Before the trial, Mr. Lucas moved to suppress evidence obtained from the entry
and search of his residence. He also requested a hearing regarding whether statements he
made to the officers were voluntary, and he filed a motion in limine to exclude gang
references at trial. The district court denied the motion to suppress, finding that the
officers had received valid consent to enter and search Mr. Lucas’s home. Because the
government had instructed its witnesses not to make references to Mr. Lucas’s gang
involvement, the district court found the motion in limine moot.
Beyond the evidence gathered during the searches, the trial evidence against Mr.

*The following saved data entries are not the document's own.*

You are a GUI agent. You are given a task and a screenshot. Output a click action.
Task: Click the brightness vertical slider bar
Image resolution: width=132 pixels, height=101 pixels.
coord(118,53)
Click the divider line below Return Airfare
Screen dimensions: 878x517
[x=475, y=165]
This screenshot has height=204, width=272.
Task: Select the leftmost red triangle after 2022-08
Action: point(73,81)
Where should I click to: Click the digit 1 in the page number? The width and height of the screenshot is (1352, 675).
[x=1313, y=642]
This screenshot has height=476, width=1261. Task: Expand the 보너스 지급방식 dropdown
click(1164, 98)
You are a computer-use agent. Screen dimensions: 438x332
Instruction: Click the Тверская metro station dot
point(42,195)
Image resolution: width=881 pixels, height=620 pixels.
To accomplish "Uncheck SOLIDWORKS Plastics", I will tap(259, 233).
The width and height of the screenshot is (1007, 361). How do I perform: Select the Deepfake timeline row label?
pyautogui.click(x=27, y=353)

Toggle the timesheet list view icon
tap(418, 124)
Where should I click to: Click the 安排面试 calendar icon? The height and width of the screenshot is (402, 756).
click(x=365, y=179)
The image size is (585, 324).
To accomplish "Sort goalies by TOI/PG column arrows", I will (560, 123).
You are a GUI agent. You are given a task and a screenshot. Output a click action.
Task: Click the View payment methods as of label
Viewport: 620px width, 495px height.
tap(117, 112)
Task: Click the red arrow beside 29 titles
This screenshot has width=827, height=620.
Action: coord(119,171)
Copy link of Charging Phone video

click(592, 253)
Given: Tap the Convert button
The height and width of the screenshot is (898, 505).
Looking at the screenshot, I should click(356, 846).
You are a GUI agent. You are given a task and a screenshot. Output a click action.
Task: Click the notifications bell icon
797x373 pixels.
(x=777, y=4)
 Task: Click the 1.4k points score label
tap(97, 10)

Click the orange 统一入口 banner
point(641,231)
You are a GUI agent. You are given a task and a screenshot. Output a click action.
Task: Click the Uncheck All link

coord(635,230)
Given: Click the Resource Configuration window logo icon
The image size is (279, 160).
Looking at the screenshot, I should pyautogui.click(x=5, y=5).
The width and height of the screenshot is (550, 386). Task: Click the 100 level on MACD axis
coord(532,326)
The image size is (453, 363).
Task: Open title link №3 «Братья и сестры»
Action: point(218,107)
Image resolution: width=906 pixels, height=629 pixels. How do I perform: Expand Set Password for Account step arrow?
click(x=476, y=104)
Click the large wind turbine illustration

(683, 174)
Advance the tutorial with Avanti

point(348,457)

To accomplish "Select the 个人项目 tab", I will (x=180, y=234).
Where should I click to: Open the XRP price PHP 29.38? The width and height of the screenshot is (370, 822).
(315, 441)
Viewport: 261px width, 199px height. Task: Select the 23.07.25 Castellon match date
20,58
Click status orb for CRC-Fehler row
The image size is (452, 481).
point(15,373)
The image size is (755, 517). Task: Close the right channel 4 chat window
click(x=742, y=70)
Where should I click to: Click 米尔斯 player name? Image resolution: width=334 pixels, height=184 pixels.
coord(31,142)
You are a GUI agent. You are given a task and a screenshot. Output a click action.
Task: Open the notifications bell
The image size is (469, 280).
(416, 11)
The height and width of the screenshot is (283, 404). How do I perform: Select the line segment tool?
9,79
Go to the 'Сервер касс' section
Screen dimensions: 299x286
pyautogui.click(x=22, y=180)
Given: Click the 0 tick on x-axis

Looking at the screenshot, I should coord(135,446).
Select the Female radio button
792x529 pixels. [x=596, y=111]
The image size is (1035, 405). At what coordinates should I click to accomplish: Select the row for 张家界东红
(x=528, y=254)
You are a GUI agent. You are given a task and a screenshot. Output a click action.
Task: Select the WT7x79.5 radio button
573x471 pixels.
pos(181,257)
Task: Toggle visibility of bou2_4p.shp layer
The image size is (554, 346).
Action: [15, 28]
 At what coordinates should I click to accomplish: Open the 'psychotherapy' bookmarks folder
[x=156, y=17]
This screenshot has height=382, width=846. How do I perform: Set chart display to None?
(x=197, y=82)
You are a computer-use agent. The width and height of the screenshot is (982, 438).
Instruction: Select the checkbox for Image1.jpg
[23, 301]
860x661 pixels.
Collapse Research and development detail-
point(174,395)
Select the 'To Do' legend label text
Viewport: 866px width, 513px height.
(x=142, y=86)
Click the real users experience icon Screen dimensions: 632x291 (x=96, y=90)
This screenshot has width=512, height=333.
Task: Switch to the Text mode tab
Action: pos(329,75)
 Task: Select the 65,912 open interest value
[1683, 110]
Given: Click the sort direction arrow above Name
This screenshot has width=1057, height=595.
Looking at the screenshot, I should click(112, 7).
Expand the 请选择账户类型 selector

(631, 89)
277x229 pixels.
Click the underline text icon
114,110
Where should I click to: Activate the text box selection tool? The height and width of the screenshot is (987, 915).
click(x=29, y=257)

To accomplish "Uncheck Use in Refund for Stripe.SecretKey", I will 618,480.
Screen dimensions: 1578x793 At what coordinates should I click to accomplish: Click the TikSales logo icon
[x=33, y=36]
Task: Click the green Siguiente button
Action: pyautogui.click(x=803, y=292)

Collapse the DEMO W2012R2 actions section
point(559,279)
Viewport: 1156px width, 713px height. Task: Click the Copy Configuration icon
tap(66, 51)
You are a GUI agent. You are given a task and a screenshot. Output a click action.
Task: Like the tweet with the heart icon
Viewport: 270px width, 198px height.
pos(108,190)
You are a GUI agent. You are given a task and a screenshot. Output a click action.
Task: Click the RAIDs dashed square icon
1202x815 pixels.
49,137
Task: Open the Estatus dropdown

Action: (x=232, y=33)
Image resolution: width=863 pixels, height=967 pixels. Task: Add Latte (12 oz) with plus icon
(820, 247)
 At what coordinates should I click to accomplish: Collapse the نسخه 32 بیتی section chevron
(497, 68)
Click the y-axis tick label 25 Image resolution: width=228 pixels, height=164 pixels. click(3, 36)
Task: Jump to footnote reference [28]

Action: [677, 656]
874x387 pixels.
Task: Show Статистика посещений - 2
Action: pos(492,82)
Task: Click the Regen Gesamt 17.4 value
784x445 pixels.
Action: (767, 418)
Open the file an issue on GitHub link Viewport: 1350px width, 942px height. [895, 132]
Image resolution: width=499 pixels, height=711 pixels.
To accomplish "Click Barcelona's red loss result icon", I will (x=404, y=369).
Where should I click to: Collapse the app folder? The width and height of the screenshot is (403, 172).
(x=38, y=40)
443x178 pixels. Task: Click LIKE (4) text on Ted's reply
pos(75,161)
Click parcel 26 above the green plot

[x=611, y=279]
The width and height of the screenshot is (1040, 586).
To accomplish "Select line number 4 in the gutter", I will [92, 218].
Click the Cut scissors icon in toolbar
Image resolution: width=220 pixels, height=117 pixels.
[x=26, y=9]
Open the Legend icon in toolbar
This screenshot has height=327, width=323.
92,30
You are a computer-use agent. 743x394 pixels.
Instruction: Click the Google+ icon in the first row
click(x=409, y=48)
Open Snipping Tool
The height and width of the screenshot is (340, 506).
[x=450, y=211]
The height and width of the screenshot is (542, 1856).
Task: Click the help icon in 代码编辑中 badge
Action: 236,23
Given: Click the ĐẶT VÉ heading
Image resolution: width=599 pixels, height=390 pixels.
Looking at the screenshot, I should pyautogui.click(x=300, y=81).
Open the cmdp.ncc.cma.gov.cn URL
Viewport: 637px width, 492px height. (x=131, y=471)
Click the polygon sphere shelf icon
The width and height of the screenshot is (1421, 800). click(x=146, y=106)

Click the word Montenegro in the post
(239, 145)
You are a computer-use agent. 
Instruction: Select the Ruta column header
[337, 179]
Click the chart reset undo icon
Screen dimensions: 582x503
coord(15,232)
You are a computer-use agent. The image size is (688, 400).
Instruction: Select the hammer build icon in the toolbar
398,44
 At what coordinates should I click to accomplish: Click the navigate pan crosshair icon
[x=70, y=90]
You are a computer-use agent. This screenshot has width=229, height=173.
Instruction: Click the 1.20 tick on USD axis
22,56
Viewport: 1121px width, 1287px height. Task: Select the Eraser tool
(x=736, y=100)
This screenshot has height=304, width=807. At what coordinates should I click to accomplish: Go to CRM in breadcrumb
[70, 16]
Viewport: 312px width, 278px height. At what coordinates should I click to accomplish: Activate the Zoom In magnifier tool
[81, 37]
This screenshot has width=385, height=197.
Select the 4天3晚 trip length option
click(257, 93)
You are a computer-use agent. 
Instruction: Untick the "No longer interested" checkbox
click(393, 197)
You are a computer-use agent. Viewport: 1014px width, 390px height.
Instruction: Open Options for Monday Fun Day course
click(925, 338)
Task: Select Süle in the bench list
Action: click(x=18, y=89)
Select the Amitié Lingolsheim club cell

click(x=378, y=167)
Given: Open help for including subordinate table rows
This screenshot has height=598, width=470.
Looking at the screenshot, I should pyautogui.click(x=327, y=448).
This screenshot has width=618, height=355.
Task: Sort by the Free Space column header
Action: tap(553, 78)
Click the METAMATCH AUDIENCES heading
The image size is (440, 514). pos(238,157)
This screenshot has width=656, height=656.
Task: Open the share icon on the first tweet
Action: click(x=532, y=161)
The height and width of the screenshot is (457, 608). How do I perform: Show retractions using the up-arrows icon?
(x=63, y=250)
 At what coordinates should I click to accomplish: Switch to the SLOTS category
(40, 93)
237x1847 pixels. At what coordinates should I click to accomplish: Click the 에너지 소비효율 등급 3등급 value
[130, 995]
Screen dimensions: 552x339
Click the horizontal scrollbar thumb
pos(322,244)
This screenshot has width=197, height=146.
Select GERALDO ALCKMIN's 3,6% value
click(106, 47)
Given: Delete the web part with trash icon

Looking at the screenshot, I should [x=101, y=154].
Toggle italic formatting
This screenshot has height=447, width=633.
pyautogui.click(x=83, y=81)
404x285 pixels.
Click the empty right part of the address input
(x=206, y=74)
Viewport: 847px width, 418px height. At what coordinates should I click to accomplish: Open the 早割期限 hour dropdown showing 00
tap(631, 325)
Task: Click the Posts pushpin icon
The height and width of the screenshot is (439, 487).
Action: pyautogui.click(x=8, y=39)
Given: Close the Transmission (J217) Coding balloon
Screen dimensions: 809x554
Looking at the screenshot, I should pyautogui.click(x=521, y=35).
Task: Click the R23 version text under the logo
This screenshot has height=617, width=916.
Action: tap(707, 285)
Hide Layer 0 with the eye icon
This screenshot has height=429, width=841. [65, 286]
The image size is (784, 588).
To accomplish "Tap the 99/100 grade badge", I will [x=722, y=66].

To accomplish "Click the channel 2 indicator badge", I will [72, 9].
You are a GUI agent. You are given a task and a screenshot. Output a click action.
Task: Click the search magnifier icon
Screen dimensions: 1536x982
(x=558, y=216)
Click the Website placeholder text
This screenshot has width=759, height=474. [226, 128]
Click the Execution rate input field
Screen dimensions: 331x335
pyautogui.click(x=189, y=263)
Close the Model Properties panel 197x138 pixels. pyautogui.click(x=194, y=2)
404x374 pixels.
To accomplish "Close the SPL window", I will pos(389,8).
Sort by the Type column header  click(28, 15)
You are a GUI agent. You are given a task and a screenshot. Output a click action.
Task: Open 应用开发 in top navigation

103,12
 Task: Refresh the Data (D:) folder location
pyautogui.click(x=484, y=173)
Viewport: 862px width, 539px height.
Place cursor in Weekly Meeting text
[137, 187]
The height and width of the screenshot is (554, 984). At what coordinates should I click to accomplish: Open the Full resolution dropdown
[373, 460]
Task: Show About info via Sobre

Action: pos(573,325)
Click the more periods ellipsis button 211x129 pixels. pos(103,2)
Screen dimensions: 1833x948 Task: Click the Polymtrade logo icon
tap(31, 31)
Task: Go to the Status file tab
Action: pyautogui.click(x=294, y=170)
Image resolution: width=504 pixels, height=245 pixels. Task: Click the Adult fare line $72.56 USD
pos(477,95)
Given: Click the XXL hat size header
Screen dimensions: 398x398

Lucas also involved witness testimony, wiretapped conversations, and other evidence
relating to an extensive investigation into another drug dealer’s operations that involved
Mr. Lucas.
Mr. Lucas claims that several events occurred during trial that deprived him of his
right to a fair trial. During the cross-examination of government witness Alejandra
Lujan, her attorney, Mr. Pointer, (who was not an attorney of record in this case)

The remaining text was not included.